The first significant municipal building in Hemel Hempstead was the Old Town Hall which was completed in 1851. The town hall continued to serve as the headquarters of the local municipal borough council for much of the 20th century but ceased to be the local seat of government after a new civic centre, designed by Clifford Culpin and Partners, was erected in Marlowes and completed in 1966. The civic centre became the home of Dacorum Borough Council when it was formed in 1974.

By 2015, the civic centre was in a dilapidated condition and, after being advised that it would cost £5 million to refurbish the old building, the borough council decided to commission a new structure. The site chosen by civic leaders was a vacant area on the corner of Coombe Street and Marlowes, to the south of the old civic centre.
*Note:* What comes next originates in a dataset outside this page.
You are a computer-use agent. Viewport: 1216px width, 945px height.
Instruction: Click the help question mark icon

It had been occupied by an events venue known as The Pavilion which had also been designed by Clifford Culpin and Partners and completed in 1966. After it ceased to be financially viable as an events venue, the Pavilion closed in June 2002 and was demolished shortly afterwards.
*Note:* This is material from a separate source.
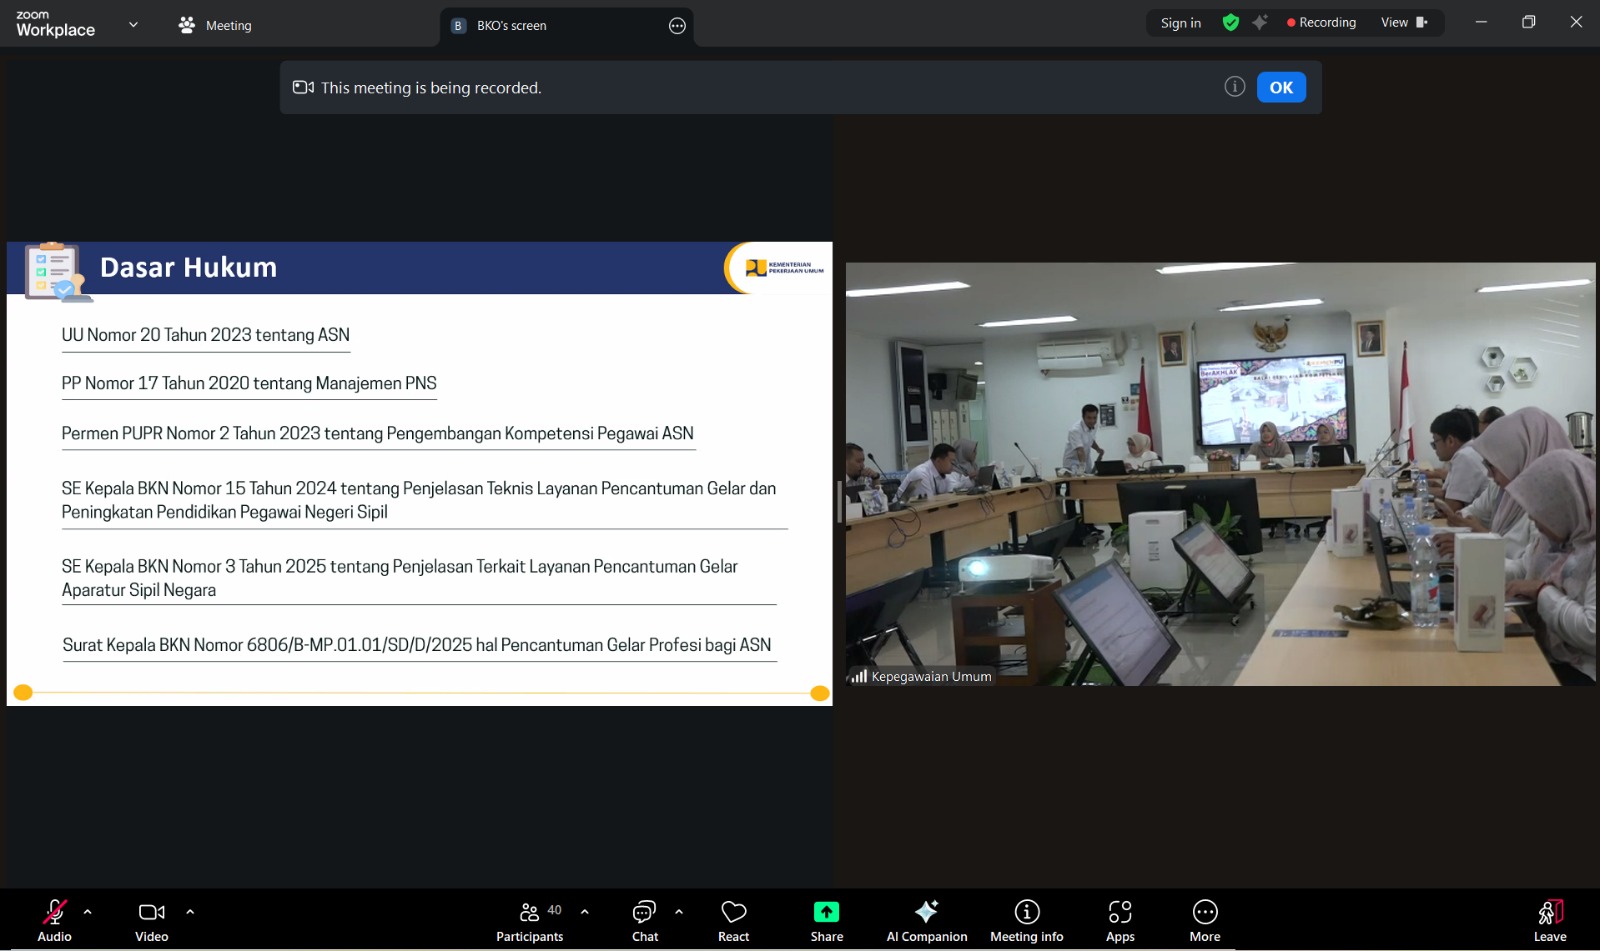Click the green Share screen icon
The image size is (1600, 951).
[826, 912]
The new building was designed by Aukett Swanke in the Modernist style, built by R. G. Carter Construction in dark red brick at a cost of £15 million and was officially opened by the leader of the council, Councillor Andrew Williams, on 16 January 2017. The design involved an asymmetric main frontage of six bays facing onto Marlowes. The left-hand bay, which was recessed, featured a short flight of steps leading up to a glass entrance with dark red cladding spanning the first and second floors and with prominent overhanging eaves. The borough coat of arms was erected on the wall to the right of the entrance. Internally, the principal areas were the council chamber and offices on the first floor, and a space for the new library, which had previously been based in Coombe Street, on the ground floor.

The old civic centre was demolished in summer 2019, and a new housing development known as "The Gade", involving a series of apartment blocks, was subsequently erected on that site.